First of all, apologies for my relatively little time on the site lately; a lot of the time I would normally use for it has been taken up by Pokémon Go and extra work recently.
So, I've been thinking about The Unstoppable Feeling. Thinking about it, not feeling it, thank goodness. And something occurs to me. It's something I've thought of before, but dismissed it either because I didn't find it important or because I was worried about the implications. But I think it's time to discuss exactly what the core of TUF is. I call it species dysphoria, but that's not exactly it. The core is a deep and overwhelming desire to not be in a human body
The important thing is, it isn't a deep and overwhelming desire to be in a fauntaur body, it's to not be in a human body. Don't worry, I'm not doubting myself being kin again, but I think it's important to unpack this and figure out what it means. At the surface level it means that being in another non-fauntaur body wouldn't be this bad. It's a human body specifically that causes problems. And that does make sense to me, as a human lacks some of the most prominent aspects of a fauntaur body: hooves and horns. The legs are the wrong shape (and maybe the wrong number) too. Beyond that, humans are just too civilized. And ironically, human me is often excessively polite and orderly, which my non-human side does not like.
I can't help but wonder, though, whether there's something else to this, beneath the surface. I can only theorize about this, of course, but I'm interested in seeing what I can find out. Maybe I hated humans in a past life; that would be about as ironic as it gets. Or perhaps I prided myself on being different from humans? But even those things wouldn't override my desire to be in the specific correct sort of body, I would think. So I can't help but go back to one of my “fanciful theories,” the one that I bring up the least. That's the theory that I was transformed into a human in a past life. I usually tend to think it's the other way around (to explain my intense reactions to stories of forced transformation) but who knows?

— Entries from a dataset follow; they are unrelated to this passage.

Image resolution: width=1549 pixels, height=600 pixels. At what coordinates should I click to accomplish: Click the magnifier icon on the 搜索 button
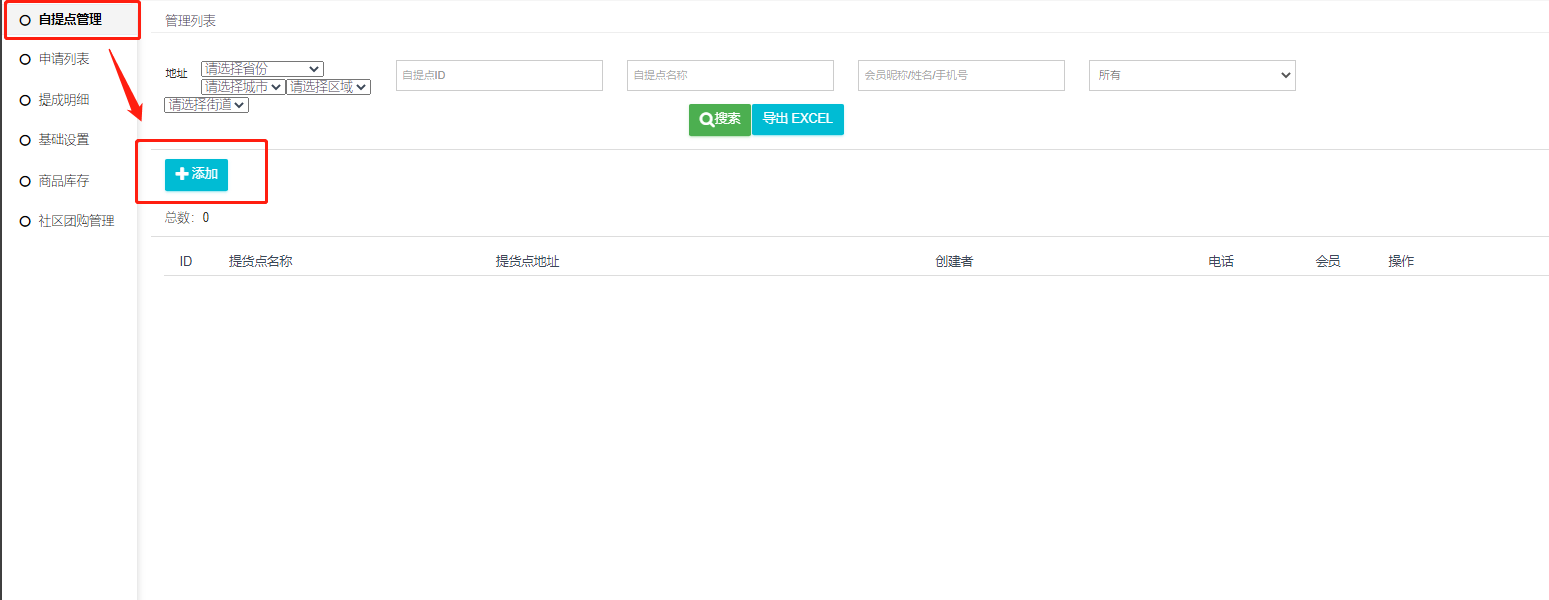[x=706, y=119]
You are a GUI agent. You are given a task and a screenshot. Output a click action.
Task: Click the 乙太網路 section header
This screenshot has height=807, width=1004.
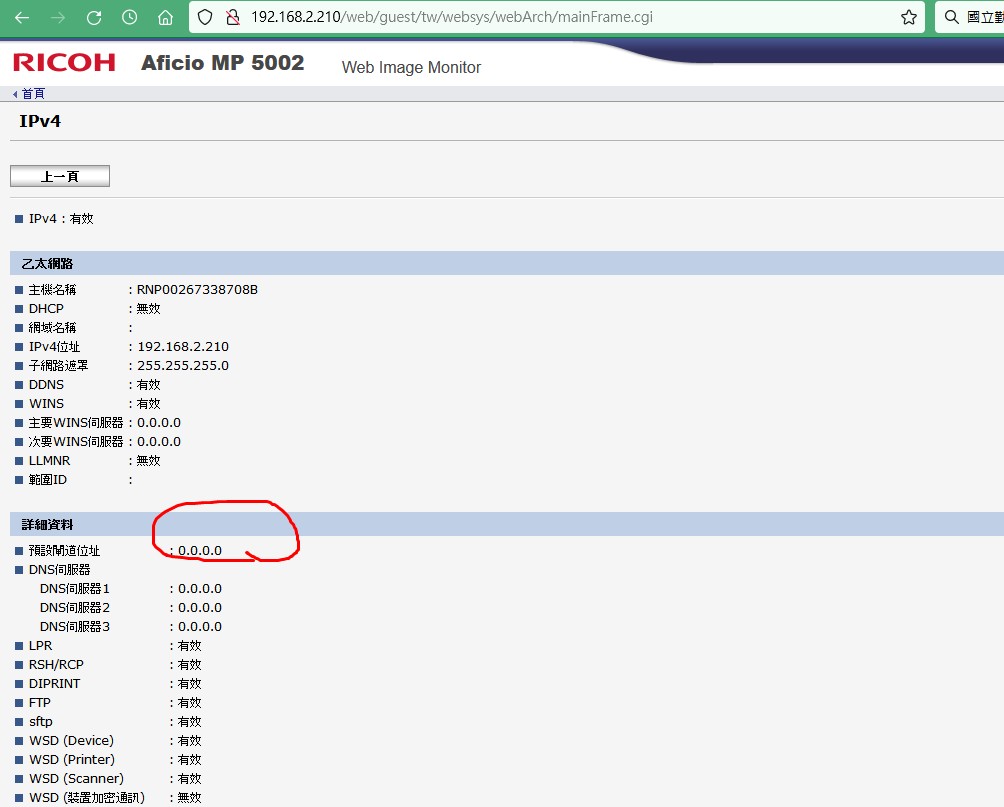(48, 264)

I can't help but wonder, is it the same for anyone else? Without getting into generalizations about humanity (I need that conversation like I need a third hole in the head), is there anyone else who specifically desperately hates being in a human body? I'm not going to ask this on the forum to avoid the aforementioned conversation, but I'm curious.
On a mostly unrelated note, GenCon is coming up again, so I have to be particularly wary of TUF. A primer for those who don't know: GenCon is a massive tabletop gaming convention in Indianapolis. Two years ago, at GenCon, a role playing game gave me my biggest and worst ever case of TUF. Last year I prepared myself, and while it didn't give me TUF, it was the first instance of a minor version I now call The Annoying Feeling. But I am looking forward to the convention, of course. It's always a ton of fun. Last year I played in a Werewolf LARP and a Doctor Who RPG, along with a number of very strange but fun indie RPGs. Overall I'm very excited, but I'm also just a tiny bit concerned.